***** Task material

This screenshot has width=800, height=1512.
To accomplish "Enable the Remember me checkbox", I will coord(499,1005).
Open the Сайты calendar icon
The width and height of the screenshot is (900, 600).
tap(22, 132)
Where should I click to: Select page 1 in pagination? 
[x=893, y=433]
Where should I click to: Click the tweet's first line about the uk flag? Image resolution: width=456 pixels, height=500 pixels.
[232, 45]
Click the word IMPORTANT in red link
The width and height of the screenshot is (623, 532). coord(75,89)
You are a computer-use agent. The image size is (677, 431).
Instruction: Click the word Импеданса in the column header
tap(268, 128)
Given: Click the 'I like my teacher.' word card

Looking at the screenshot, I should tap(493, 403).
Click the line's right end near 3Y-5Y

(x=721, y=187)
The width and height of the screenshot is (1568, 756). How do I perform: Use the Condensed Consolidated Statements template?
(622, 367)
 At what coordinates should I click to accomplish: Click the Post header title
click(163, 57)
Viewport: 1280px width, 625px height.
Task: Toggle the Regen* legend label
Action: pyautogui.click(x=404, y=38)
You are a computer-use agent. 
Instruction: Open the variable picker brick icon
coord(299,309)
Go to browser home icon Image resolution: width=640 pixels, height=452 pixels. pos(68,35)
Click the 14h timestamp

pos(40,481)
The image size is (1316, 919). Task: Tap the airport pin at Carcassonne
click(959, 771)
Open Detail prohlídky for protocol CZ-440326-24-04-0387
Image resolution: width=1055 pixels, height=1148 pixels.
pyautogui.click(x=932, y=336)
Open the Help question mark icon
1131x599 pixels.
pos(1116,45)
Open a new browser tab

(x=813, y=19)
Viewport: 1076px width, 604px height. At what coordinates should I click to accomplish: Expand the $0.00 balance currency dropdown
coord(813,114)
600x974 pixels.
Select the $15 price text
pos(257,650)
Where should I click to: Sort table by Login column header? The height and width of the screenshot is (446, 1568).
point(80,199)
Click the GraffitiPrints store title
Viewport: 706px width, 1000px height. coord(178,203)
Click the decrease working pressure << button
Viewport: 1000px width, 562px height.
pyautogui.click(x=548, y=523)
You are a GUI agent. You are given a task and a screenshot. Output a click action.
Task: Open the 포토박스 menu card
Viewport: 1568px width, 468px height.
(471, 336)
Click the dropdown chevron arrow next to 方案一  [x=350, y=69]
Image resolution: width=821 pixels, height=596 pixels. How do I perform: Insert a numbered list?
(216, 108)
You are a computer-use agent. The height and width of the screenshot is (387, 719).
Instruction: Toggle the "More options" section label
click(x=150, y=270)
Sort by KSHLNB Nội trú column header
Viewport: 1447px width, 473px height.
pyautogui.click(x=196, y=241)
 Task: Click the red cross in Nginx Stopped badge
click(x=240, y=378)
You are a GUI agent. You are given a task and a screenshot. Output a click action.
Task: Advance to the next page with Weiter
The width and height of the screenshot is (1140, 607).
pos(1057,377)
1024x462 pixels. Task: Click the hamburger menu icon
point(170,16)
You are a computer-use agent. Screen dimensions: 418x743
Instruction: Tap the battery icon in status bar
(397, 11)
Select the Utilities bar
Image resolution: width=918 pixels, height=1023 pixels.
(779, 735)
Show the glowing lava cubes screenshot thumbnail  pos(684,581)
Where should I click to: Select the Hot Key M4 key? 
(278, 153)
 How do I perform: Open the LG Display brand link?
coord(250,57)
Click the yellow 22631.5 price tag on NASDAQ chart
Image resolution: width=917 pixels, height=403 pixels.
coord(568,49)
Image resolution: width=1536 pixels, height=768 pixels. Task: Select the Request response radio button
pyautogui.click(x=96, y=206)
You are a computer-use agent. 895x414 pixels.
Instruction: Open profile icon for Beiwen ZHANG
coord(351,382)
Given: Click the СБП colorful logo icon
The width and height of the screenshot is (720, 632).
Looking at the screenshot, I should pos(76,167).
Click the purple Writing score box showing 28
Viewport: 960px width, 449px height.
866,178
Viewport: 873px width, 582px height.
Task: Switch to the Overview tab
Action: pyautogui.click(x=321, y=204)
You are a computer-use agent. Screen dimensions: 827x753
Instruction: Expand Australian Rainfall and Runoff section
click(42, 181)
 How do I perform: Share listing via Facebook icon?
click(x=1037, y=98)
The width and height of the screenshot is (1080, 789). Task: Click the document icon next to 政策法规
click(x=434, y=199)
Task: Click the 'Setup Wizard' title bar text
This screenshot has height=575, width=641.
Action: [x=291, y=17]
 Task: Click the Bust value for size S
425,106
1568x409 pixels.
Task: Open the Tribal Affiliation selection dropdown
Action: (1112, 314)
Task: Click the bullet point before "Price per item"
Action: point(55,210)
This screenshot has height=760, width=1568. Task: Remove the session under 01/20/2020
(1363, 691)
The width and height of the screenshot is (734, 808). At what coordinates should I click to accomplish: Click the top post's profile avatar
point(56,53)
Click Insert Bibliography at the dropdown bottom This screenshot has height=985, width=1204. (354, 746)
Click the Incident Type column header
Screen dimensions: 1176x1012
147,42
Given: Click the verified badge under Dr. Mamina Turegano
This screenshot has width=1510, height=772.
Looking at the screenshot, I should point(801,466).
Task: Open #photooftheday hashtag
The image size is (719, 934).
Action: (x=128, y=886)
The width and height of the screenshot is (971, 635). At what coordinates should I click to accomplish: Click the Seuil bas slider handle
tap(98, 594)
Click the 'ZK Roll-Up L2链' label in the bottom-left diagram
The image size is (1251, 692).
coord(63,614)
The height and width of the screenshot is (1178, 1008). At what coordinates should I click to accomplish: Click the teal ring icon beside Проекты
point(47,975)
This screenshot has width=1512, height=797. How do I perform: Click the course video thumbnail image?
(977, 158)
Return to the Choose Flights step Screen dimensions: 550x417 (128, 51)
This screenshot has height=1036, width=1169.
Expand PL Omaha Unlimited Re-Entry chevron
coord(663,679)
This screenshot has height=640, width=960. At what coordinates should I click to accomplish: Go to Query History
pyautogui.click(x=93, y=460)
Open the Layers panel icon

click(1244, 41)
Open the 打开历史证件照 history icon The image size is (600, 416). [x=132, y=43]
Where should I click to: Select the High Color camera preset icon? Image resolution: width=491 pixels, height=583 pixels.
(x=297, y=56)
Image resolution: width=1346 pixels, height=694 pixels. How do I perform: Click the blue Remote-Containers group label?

**********

[Your assignment]: Nothing may be omitted or altered; reproduce all of the entries.

[Answer for the task]:
This screenshot has width=800, height=1512.
To accomplish "Enable the Remember me checkbox", I will coord(499,1005).
Open the Сайты calendar icon
The width and height of the screenshot is (900, 600).
tap(22, 132)
Where should I click to: Select page 1 in pagination? 
[x=893, y=433]
Where should I click to: Click the tweet's first line about the uk flag? Image resolution: width=456 pixels, height=500 pixels.
[232, 45]
Click the word IMPORTANT in red link
The width and height of the screenshot is (623, 532). coord(75,89)
You are a computer-use agent. The image size is (677, 431).
Instruction: Click the word Импеданса in the column header
tap(268, 128)
Given: Click the 'I like my teacher.' word card

Looking at the screenshot, I should tap(493, 403).
Click the line's right end near 3Y-5Y

(x=721, y=187)
The width and height of the screenshot is (1568, 756). How do I perform: Use the Condensed Consolidated Statements template?
(622, 367)
 At what coordinates should I click to accomplish: Click the Post header title
click(163, 57)
Viewport: 1280px width, 625px height.
Task: Toggle the Regen* legend label
Action: pyautogui.click(x=404, y=38)
You are a computer-use agent. 
Instruction: Open the variable picker brick icon
coord(299,309)
Go to browser home icon Image resolution: width=640 pixels, height=452 pixels. pos(68,35)
Click the 14h timestamp

pos(40,481)
The image size is (1316, 919). Task: Tap the airport pin at Carcassonne
click(959, 771)
Open Detail prohlídky for protocol CZ-440326-24-04-0387
Image resolution: width=1055 pixels, height=1148 pixels.
pyautogui.click(x=932, y=336)
Open the Help question mark icon
1131x599 pixels.
pos(1116,45)
Open a new browser tab

(x=813, y=19)
Viewport: 1076px width, 604px height. At what coordinates should I click to accomplish: Expand the $0.00 balance currency dropdown
coord(813,114)
600x974 pixels.
Select the $15 price text
pos(257,650)
Where should I click to: Sort table by Login column header? The height and width of the screenshot is (446, 1568).
point(80,199)
Click the GraffitiPrints store title
Viewport: 706px width, 1000px height. coord(178,203)
Click the decrease working pressure << button
Viewport: 1000px width, 562px height.
pyautogui.click(x=548, y=523)
You are a GUI agent. You are given a task and a screenshot. Output a click action.
Task: Open the 포토박스 menu card
Viewport: 1568px width, 468px height.
(471, 336)
Click the dropdown chevron arrow next to 方案一  [x=350, y=69]
Image resolution: width=821 pixels, height=596 pixels. How do I perform: Insert a numbered list?
(216, 108)
You are a computer-use agent. The height and width of the screenshot is (387, 719).
Instruction: Toggle the "More options" section label
click(x=150, y=270)
Sort by KSHLNB Nội trú column header
Viewport: 1447px width, 473px height.
pyautogui.click(x=196, y=241)
 Task: Click the red cross in Nginx Stopped badge
click(x=240, y=378)
You are a GUI agent. You are given a task and a screenshot. Output a click action.
Task: Advance to the next page with Weiter
The width and height of the screenshot is (1140, 607).
pos(1057,377)
1024x462 pixels. Task: Click the hamburger menu icon
point(170,16)
You are a computer-use agent. Screen dimensions: 418x743
Instruction: Tap the battery icon in status bar
(397, 11)
Select the Utilities bar
Image resolution: width=918 pixels, height=1023 pixels.
(779, 735)
Show the glowing lava cubes screenshot thumbnail  pos(684,581)
Where should I click to: Select the Hot Key M4 key? 
(278, 153)
 How do I perform: Open the LG Display brand link?
coord(250,57)
Click the yellow 22631.5 price tag on NASDAQ chart
Image resolution: width=917 pixels, height=403 pixels.
coord(568,49)
Image resolution: width=1536 pixels, height=768 pixels. Task: Select the Request response radio button
pyautogui.click(x=96, y=206)
You are a computer-use agent. 895x414 pixels.
Instruction: Open profile icon for Beiwen ZHANG
coord(351,382)
Given: Click the СБП colorful logo icon
The width and height of the screenshot is (720, 632).
Looking at the screenshot, I should pos(76,167).
Click the purple Writing score box showing 28
Viewport: 960px width, 449px height.
866,178
Viewport: 873px width, 582px height.
Task: Switch to the Overview tab
Action: pyautogui.click(x=321, y=204)
You are a computer-use agent. Screen dimensions: 827x753
Instruction: Expand Australian Rainfall and Runoff section
click(42, 181)
 How do I perform: Share listing via Facebook icon?
click(x=1037, y=98)
The width and height of the screenshot is (1080, 789). Task: Click the document icon next to 政策法规
click(x=434, y=199)
Task: Click the 'Setup Wizard' title bar text
This screenshot has height=575, width=641.
Action: [x=291, y=17]
 Task: Click the Bust value for size S
425,106
1568x409 pixels.
Task: Open the Tribal Affiliation selection dropdown
Action: (1112, 314)
Task: Click the bullet point before "Price per item"
Action: point(55,210)
This screenshot has height=760, width=1568. Task: Remove the session under 01/20/2020
(1363, 691)
The width and height of the screenshot is (734, 808). At what coordinates should I click to accomplish: Click the top post's profile avatar
point(56,53)
Click Insert Bibliography at the dropdown bottom This screenshot has height=985, width=1204. (354, 746)
Click the Incident Type column header
Screen dimensions: 1176x1012
147,42
Given: Click the verified badge under Dr. Mamina Turegano
This screenshot has width=1510, height=772.
Looking at the screenshot, I should point(801,466).
Task: Open #photooftheday hashtag
The image size is (719, 934).
Action: (x=128, y=886)
The width and height of the screenshot is (971, 635). At what coordinates should I click to accomplish: Click the Seuil bas slider handle
tap(98, 594)
Click the 'ZK Roll-Up L2链' label in the bottom-left diagram
The image size is (1251, 692).
coord(63,614)
The height and width of the screenshot is (1178, 1008). At what coordinates should I click to accomplish: Click the teal ring icon beside Проекты
point(47,975)
This screenshot has width=1512, height=797. How do I perform: Click the course video thumbnail image?
(977, 158)
Return to the Choose Flights step Screen dimensions: 550x417 (128, 51)
This screenshot has height=1036, width=1169.
Expand PL Omaha Unlimited Re-Entry chevron
coord(663,679)
This screenshot has height=640, width=960. At what coordinates should I click to accomplish: Go to Query History
pyautogui.click(x=93, y=460)
Open the Layers panel icon

click(1244, 41)
Open the 打开历史证件照 history icon The image size is (600, 416). [x=132, y=43]
Where should I click to: Select the High Color camera preset icon? Image resolution: width=491 pixels, height=583 pixels.
(x=297, y=56)
Image resolution: width=1346 pixels, height=694 pixels. How do I perform: Click the blue Remote-Containers group label?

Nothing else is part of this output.